Assigned task:
Find the string "panel" in the records. Copy each line that has it.

══ Records supplied ══

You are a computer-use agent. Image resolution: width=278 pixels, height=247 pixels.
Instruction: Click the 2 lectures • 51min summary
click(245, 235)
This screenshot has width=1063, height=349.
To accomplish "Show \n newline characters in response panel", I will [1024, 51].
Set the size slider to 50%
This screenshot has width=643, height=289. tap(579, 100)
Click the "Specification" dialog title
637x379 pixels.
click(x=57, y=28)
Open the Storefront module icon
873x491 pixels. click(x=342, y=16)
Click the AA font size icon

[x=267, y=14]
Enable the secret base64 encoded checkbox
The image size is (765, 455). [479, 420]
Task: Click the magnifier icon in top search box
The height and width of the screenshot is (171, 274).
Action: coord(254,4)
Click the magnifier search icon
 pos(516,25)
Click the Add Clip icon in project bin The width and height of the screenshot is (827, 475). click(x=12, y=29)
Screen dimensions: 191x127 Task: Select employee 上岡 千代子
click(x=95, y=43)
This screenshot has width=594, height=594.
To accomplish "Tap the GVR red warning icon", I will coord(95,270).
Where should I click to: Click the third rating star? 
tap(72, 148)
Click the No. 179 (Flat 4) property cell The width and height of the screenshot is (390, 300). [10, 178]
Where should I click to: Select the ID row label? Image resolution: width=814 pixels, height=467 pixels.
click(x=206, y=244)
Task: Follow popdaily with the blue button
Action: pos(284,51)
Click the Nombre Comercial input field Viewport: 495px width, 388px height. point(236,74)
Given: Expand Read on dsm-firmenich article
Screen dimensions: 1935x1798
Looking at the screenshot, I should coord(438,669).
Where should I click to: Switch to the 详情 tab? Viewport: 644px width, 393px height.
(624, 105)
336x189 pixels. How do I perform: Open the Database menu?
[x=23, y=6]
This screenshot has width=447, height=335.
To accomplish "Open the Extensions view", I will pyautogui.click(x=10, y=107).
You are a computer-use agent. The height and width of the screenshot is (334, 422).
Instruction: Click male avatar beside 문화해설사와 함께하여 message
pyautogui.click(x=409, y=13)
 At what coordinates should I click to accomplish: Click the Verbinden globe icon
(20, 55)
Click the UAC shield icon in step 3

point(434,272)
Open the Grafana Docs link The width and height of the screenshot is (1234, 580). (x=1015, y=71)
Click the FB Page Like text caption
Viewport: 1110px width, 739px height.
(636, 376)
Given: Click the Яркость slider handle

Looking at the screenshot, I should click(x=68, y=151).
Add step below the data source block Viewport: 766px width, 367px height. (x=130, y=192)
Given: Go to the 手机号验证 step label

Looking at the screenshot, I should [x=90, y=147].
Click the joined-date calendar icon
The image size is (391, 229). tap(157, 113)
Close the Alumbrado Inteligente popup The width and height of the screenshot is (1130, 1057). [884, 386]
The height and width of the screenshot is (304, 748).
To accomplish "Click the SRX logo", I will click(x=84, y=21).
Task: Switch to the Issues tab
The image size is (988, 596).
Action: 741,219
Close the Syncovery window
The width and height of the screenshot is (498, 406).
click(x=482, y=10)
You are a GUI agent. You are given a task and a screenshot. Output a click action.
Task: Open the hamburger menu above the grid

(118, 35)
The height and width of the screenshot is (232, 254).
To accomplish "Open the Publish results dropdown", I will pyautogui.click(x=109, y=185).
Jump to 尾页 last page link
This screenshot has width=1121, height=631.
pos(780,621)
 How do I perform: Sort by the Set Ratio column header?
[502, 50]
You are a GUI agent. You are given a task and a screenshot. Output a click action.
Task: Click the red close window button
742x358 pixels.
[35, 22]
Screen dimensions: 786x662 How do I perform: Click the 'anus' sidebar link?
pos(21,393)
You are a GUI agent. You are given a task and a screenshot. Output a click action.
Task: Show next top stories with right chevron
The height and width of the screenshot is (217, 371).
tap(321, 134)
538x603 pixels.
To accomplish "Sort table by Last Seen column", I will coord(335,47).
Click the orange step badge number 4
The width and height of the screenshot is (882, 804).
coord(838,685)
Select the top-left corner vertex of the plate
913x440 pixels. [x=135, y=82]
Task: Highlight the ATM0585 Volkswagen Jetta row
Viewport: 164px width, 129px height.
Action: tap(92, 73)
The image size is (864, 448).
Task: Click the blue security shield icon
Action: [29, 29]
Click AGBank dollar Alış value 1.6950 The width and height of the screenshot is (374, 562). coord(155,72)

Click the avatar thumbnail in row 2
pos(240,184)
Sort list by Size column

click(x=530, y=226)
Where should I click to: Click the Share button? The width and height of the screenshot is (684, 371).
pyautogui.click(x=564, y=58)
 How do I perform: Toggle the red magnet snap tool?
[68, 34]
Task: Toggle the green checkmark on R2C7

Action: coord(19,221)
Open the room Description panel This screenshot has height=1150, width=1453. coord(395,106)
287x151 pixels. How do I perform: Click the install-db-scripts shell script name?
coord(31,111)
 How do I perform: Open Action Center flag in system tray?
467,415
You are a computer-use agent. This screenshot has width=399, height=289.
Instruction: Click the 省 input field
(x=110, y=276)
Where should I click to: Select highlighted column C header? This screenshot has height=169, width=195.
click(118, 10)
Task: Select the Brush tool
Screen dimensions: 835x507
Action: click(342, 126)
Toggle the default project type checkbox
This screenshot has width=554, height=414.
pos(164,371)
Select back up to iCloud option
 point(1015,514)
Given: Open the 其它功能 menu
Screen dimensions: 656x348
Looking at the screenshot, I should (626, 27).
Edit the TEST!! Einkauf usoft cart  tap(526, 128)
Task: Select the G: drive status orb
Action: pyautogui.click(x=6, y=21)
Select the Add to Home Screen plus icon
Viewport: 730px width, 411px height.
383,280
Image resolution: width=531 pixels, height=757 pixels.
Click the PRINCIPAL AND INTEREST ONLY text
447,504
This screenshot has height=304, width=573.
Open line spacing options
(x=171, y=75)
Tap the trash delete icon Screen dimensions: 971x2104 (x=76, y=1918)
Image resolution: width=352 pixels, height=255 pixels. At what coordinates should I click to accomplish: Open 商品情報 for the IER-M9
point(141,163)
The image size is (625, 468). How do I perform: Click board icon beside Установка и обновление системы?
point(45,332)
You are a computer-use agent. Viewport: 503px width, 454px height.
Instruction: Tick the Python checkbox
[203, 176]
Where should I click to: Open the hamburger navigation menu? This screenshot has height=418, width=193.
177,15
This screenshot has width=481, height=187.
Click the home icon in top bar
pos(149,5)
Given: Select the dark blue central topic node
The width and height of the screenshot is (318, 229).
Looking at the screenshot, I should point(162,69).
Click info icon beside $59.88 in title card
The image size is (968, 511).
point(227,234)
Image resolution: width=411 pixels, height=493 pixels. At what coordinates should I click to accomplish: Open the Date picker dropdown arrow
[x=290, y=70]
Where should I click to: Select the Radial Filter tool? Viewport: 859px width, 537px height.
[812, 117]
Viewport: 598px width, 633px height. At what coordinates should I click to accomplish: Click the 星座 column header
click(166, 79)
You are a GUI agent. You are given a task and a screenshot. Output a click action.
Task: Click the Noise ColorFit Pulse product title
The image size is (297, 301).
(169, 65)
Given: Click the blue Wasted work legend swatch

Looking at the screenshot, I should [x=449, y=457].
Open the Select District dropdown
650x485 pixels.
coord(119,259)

═══

Answer to the exercise:
To accomplish "Show \n newline characters in response panel", I will [1024, 51].
Open the room Description panel This screenshot has height=1150, width=1453. coord(395,106)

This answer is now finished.